**Pixel coordinate grounding data:**
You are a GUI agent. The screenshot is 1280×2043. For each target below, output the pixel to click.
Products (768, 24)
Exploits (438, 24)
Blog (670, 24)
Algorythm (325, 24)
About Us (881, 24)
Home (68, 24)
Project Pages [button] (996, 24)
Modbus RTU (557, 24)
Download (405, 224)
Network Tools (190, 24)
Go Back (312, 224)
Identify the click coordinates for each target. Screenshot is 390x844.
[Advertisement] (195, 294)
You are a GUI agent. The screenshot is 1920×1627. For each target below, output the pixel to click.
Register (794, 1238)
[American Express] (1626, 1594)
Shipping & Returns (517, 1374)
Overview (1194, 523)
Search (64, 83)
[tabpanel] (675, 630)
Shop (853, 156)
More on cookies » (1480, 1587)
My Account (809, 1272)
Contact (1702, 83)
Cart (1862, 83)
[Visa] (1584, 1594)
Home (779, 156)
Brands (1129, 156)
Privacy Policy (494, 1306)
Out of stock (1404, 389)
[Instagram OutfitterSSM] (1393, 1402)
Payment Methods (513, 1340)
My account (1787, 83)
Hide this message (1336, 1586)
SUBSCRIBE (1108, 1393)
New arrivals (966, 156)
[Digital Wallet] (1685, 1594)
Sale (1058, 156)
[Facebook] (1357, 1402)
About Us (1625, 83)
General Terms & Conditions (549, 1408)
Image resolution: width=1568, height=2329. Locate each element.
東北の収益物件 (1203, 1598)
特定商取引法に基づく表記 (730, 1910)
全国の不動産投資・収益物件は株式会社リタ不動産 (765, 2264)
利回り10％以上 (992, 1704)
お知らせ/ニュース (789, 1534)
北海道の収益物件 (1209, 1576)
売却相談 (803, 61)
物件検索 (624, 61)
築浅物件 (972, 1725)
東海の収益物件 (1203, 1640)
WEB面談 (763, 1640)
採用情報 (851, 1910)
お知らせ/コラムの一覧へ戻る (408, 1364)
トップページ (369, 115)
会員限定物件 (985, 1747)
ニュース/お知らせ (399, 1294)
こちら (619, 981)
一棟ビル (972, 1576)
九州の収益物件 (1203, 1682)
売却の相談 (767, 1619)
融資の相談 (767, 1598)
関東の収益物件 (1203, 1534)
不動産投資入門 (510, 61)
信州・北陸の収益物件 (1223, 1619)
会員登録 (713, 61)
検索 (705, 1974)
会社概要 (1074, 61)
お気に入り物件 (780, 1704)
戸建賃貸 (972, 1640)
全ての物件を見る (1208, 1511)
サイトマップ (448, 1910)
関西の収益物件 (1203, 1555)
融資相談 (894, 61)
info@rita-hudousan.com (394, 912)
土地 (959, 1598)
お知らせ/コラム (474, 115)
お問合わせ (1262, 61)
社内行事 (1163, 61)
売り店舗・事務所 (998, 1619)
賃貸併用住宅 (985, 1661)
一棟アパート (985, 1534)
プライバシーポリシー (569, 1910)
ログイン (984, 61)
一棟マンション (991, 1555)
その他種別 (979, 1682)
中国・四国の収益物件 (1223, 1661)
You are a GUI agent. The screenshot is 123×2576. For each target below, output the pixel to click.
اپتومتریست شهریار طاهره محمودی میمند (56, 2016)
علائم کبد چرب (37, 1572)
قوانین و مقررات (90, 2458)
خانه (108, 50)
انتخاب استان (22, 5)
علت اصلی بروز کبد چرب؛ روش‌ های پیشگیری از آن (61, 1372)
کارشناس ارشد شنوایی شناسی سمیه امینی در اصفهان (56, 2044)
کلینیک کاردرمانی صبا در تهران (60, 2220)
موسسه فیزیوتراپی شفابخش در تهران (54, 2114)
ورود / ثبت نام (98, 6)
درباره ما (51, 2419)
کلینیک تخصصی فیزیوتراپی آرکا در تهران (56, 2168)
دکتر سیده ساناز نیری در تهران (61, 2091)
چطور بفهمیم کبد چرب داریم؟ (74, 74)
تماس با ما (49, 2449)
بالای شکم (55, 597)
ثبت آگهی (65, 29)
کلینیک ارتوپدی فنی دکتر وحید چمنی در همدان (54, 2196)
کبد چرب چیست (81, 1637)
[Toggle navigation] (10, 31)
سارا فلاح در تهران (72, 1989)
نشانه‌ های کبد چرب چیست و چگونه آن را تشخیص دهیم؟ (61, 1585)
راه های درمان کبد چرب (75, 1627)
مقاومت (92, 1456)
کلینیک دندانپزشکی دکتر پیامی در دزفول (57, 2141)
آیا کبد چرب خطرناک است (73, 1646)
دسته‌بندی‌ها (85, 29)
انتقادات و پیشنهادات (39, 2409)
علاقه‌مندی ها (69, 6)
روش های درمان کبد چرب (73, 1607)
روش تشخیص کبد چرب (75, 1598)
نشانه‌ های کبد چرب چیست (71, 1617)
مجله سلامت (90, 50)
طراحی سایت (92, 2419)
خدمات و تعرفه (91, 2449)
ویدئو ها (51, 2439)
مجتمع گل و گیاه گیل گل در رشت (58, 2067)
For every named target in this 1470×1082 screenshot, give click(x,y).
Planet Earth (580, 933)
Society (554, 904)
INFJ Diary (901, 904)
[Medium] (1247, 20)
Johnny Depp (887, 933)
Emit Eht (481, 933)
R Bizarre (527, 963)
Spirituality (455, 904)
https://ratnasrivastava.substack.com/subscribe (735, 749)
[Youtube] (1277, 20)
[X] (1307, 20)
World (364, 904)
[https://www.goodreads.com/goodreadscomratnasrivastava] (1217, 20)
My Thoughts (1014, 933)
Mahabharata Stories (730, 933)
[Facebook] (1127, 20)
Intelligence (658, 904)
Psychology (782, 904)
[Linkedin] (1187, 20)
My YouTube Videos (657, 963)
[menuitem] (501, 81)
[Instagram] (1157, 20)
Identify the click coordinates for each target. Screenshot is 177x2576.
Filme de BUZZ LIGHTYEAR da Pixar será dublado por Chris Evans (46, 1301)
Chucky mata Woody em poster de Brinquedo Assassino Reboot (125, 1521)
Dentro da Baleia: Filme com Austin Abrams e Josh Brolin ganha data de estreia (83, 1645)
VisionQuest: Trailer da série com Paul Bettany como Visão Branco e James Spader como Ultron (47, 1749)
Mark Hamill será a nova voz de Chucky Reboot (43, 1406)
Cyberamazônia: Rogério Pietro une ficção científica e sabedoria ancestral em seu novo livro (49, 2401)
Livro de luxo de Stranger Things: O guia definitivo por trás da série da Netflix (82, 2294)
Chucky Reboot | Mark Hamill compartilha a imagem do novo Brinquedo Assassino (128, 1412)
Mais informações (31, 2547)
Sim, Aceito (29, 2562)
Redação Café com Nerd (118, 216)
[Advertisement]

**YOUR INSTRUCTIONS:**
Lines from the entries that contain the word "série" are what the answer must hold.

**ANSWER BOX:**
VisionQuest: Trailer da série com Paul Bettany como Visão Branco e James Spader como Ultron (47, 1749)
Livro de luxo de Stranger Things: O guia definitivo por trás da série da Netflix (82, 2294)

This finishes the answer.